Extracted data entries
········

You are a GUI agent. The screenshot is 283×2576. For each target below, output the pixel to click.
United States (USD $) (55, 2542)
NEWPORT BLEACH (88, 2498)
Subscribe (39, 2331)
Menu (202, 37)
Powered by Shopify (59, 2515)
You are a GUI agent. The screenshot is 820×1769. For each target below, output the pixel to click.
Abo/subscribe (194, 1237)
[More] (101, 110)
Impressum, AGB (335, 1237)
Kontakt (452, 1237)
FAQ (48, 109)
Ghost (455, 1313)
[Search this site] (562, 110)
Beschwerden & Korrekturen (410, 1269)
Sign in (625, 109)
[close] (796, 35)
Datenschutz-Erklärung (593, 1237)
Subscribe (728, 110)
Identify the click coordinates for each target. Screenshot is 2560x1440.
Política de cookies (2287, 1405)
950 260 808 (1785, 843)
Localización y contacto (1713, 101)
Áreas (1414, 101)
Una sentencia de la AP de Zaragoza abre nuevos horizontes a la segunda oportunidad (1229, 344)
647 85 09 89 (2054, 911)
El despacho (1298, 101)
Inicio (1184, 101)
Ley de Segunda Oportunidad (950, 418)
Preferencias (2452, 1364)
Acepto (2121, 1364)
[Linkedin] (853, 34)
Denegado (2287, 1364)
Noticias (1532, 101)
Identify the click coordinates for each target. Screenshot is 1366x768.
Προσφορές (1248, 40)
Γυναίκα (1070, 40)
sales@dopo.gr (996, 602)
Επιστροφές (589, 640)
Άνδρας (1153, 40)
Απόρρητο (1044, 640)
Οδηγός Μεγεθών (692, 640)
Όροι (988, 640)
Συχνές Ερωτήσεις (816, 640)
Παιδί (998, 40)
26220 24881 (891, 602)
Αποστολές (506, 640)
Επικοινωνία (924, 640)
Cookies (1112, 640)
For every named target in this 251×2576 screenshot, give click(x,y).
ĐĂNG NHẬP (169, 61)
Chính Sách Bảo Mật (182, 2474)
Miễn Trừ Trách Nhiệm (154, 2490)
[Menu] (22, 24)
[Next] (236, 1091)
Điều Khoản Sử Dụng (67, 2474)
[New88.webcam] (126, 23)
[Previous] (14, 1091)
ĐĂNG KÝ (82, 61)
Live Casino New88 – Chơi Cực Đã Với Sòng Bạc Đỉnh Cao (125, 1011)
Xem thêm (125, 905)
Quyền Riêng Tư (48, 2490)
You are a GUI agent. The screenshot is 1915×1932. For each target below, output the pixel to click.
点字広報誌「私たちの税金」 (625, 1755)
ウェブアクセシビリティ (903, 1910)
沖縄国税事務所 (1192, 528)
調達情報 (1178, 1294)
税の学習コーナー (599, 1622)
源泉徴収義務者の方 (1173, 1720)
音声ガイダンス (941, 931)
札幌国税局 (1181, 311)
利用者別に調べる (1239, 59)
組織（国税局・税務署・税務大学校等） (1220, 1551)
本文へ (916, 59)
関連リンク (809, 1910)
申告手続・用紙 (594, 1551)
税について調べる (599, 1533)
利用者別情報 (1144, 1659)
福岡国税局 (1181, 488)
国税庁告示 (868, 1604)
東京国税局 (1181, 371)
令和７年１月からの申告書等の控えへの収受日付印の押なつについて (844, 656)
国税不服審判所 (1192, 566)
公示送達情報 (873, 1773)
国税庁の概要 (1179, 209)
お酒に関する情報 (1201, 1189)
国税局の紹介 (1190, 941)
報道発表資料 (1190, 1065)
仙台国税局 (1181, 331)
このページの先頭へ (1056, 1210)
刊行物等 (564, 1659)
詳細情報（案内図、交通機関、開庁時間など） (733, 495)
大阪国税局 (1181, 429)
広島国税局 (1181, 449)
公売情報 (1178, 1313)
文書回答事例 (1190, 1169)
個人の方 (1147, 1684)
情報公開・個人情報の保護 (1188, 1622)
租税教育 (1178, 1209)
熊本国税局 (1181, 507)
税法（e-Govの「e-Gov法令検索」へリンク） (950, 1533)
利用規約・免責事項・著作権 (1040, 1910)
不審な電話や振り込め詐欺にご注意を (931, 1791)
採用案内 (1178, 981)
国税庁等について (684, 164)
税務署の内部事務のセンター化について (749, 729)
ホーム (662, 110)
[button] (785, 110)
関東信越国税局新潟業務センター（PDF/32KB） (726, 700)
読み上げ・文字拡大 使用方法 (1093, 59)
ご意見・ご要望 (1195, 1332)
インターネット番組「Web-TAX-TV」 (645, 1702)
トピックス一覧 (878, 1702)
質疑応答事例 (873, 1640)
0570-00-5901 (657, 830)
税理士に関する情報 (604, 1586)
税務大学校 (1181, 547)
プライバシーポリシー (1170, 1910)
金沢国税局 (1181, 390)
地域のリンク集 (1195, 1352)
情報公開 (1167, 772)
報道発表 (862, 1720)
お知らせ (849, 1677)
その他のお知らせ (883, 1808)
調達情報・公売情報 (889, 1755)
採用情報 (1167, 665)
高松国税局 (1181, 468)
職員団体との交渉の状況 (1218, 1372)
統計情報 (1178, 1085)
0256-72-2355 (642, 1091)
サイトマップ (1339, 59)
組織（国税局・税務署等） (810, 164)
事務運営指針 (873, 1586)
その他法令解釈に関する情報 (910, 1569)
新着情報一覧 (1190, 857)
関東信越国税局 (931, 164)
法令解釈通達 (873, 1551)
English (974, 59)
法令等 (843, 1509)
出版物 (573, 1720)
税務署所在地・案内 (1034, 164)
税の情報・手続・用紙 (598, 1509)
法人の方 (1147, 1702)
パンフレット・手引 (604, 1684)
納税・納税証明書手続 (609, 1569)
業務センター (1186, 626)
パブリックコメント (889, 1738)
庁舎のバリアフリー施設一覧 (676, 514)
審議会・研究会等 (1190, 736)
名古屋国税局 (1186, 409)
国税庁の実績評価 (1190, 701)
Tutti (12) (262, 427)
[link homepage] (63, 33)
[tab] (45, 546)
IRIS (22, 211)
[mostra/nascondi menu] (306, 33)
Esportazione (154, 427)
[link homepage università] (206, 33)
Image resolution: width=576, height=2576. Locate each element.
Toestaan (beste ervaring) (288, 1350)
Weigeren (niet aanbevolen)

········

▸ TASK BRIEF
From the entries above, select each line containing the string "this".

▸ WRITTEN ANSWER
[Search this site] (562, 110)
For every named target in this 251×2576 screenshot, give click(x,y).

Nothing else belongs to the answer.